Stamp duty is currently charged on properties with selling prices over £125,000, at rates of between 1% and 15% depending on the value. Until the end of the last tax year, there were more extensive stamp duty relief measures for first-time buyers, but this scheme has now ended.
The new proposals, as they currently stand, would potentially see stamp duty removed from all purchases under £180,000, and, according to John Swinney would benefit up to 95% of the property market.

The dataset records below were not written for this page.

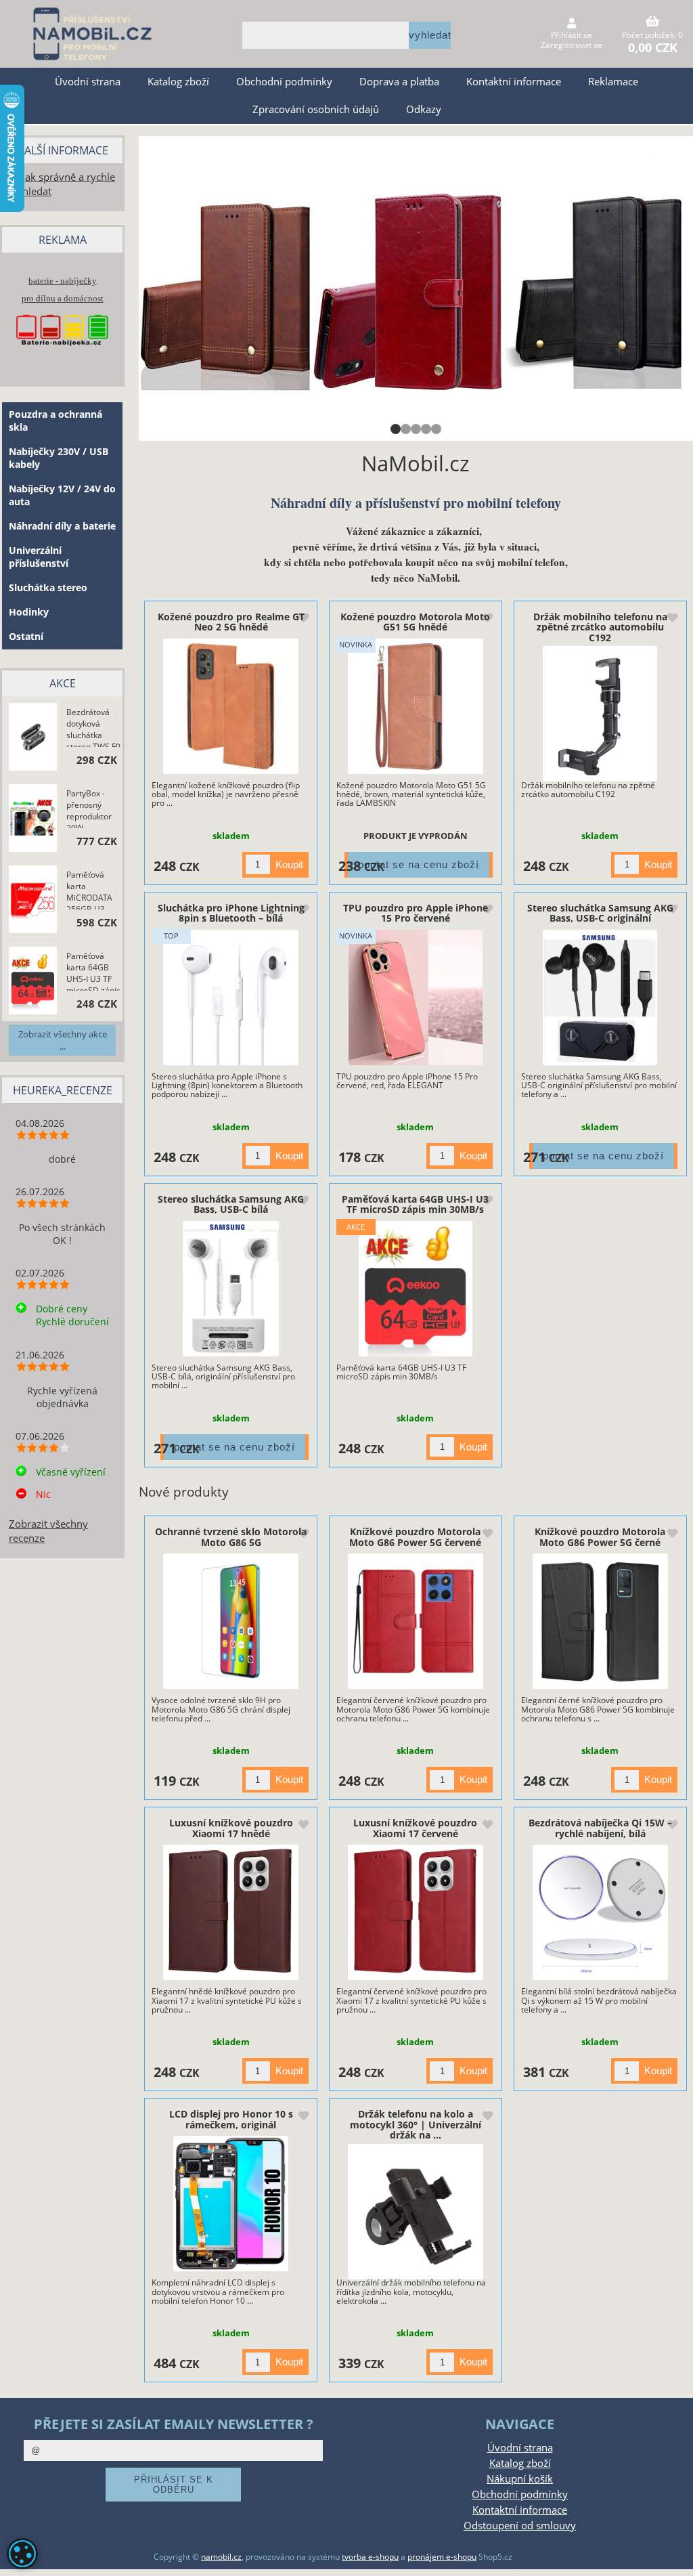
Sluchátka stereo (48, 587)
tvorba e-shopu (370, 2556)
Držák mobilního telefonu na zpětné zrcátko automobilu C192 (600, 627)
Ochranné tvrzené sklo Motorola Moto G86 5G (231, 1536)
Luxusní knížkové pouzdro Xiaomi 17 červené (415, 1827)
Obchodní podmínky (284, 81)
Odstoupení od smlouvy (520, 2525)
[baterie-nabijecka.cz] (62, 354)
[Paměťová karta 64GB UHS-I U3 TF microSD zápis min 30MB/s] (416, 1288)
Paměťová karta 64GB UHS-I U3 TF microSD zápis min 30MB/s (415, 1204)
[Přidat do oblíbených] (303, 619)
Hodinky (29, 611)
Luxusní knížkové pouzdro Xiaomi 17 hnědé (231, 1827)
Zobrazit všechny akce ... (62, 1040)
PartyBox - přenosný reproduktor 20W (89, 808)
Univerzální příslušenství (38, 557)
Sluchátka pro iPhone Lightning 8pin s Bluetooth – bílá (231, 912)
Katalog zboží (178, 81)
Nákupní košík (520, 2479)
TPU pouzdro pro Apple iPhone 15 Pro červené (415, 912)
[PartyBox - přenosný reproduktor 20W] (33, 819)
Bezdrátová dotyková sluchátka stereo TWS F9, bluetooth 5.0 (94, 726)
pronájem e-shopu (441, 2556)
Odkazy (423, 109)
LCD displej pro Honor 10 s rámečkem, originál (231, 2118)
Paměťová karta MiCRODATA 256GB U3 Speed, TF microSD (89, 889)
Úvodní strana (87, 81)
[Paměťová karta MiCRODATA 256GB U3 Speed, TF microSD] (33, 900)
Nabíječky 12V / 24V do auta (62, 495)
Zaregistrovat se (571, 45)
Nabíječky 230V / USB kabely (58, 458)
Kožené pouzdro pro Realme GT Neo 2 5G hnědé (231, 621)
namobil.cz (221, 2556)
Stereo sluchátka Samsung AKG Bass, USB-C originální (600, 912)
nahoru (673, 2556)
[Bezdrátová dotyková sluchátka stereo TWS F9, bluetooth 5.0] (33, 738)
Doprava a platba (399, 81)
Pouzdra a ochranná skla (55, 420)
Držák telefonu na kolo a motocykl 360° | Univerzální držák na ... (415, 2124)
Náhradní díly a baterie (62, 525)
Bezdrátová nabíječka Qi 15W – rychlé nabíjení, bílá (600, 1827)
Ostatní (26, 636)
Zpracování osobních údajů (315, 109)
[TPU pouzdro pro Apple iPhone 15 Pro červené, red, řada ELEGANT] (416, 997)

The changes would likely be accompanied by higher taxes on the most expensive properties, and tough anti-avoidance measures.
The current system works on a block basis: once an offer breaks a tax band threshold the purchaser pays the higher percentage in taxed based on the full price, not just the amount over the threshold.
This distorts the market as purchasers are understandably very reluctant to go above a stamp duty threshold, so many properties do not fulfil their true potential, and offers tend to “bunch” just below the upper threshold.
By way of an example, if a property sells for £249,900 then it is taxed at 1% (£2499), but if it goes for £250,900 it is taxed at 3% (£7527) – an increase in tax of £5000 for an increase in price of only £1000!
The information on the new tax is extremely limited at present, but it would be hoped that it will be fairer, create a smoother market and provide sellers with a level playing field.
While these reforms could herald some major changes in the Scottish residential property market, and potentially benefit many home owners, they are still theoretical – and if they do happen, quite a while off. The Scottish government’s new powers to control stamp duty do not come into effect until April 2015, so anyone planning to buy a home in the near future will remain unaffected.
For first-time buyers saving hard for a deposit, or those expecting to move up the property ladder as, for example, their family grows though, this could be intriguing news.